I bought a Framework Desktop on launch, Ryzen AI MAX 395+ with 128GB unified RAM for $2300. For that price it was worth but prices are fucked now. Still, here's the current landscape

sub $2k budget:
>Beelink SER10 MAX HX 470

$3k ish
>Framework Desktop or GMKtec EVO-X2 128GB

$4k+
>wait for new M5 Ultra Mac Studios and buy one with as much RAM as you can afford

keep in mind Strix Halo is 256GB/s RAM speed, the new mac studio will probably be over 1,000GB/s (M3 Ultra was 819GB/s). so inference will be a LOT faster, though still slower than a discrete GPU setup (5090 is 1,792GB/s)

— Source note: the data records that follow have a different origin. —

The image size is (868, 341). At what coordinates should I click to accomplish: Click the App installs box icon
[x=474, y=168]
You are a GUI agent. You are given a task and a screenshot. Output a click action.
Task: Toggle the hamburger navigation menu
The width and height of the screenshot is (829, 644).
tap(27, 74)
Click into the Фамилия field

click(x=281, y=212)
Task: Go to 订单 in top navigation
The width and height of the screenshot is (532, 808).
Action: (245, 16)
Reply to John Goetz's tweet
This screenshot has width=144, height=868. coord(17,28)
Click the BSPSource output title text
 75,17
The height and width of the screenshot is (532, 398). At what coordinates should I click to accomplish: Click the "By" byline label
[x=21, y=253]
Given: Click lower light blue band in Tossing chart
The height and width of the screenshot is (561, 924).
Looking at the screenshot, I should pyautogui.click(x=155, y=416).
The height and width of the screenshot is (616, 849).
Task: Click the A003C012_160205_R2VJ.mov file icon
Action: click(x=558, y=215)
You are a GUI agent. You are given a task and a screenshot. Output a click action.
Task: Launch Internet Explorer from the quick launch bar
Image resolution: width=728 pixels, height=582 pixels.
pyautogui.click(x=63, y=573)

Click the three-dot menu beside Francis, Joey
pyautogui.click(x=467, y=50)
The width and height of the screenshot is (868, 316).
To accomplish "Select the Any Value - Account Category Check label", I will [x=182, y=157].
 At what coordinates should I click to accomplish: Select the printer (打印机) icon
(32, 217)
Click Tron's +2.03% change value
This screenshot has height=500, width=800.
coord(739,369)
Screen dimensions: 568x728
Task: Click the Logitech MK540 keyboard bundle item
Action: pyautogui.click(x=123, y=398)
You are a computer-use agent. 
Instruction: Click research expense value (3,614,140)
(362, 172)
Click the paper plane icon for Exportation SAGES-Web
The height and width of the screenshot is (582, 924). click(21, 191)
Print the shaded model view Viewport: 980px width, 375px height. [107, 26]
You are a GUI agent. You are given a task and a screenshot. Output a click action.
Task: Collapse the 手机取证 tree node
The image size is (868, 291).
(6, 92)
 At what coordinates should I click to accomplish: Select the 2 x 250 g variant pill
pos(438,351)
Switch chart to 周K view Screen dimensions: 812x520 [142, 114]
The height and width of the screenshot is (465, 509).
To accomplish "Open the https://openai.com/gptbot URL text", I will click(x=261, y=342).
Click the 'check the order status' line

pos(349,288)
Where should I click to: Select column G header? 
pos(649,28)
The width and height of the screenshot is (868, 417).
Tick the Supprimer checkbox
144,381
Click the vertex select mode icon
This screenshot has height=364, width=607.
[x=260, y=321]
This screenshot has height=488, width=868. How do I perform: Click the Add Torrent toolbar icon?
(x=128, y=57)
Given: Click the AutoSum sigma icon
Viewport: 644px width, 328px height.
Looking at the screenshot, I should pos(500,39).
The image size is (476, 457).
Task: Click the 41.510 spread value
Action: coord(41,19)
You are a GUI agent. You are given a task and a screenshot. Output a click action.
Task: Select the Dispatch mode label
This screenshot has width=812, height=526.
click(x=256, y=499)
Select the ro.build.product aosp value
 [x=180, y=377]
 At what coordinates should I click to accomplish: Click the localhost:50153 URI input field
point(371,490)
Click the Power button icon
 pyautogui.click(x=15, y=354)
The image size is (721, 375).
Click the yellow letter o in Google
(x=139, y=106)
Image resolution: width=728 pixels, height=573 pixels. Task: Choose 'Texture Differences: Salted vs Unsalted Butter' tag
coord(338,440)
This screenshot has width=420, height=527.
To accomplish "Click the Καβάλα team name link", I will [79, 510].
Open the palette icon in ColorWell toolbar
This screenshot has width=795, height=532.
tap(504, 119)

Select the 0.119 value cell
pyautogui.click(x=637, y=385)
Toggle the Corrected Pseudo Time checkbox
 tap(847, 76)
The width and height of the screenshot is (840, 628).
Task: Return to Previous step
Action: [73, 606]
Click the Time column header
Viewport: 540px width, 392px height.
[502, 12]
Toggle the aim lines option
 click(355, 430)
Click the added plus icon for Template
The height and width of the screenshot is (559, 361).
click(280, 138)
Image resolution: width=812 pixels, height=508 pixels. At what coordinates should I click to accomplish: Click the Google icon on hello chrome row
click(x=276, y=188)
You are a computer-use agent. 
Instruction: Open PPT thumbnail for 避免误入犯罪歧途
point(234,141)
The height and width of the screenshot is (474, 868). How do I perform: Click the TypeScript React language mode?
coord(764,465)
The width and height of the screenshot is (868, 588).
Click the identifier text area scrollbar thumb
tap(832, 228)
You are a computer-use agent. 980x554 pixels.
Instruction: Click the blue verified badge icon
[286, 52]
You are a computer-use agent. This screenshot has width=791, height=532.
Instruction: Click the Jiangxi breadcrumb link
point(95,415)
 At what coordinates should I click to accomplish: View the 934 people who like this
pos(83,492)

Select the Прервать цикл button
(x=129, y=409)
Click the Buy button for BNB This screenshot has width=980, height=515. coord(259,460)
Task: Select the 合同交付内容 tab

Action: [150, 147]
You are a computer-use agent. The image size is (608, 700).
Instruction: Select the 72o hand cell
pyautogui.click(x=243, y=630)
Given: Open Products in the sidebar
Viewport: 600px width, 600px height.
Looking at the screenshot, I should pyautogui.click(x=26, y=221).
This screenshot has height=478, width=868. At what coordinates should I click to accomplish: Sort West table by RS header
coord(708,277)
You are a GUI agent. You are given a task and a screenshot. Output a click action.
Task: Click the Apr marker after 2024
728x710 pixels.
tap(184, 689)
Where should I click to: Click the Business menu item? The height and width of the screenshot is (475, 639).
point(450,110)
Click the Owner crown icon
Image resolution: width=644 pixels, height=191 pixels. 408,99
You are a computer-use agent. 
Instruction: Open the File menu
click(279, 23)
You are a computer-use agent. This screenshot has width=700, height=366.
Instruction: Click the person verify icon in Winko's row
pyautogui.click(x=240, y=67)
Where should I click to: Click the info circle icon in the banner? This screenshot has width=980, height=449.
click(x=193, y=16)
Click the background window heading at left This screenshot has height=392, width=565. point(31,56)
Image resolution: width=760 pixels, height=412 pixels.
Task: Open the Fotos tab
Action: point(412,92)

imo the discrete GPU route isn't worth it due to the combination of cost, required physical space, and power draw. unless you're using a fuckton of tokens every month

if I had money to blow I'd definitely opt for the upcoming Mac Studio M5 Ultra.
>>
>>108743060
>I’m mostly worried the Mac becomes a $5k paperweight the moment I want to do more than just basic chat inference.
you can just sell it
There will still be people buying those in a decade
a bunch of ewaste like 6x 3090, probably not
>>
>>108743190
>tensor parallel over PCIe
>3090
just buy some shitbox with 128gb ram, you clearly have no idea what you’re doing
>>
>>108743075
Have you considered that running high parameter counts is just always going to be expensive?
>>
>>108744998
My midrange desktop that I bought 128gb ram for last year because it was cheap (lol lmao) runs 120b models just fine
The actual expensive stuff begind when you go above 128gb ram + 24 gb vram, because consumer mobo is no longer good enough or you’re blowing a fortune on gous
>>
>>108743933
snail cat
>>
dgx spark was mocked by the basement 3090ers
how the table had turned
>>
>>108744401
You're contemplating the cost of ludicrously speced pcs. If these prices are something you're stressing over you need get some self awareness. They well all be completely obsolete in 5 years, especially the mini pcs.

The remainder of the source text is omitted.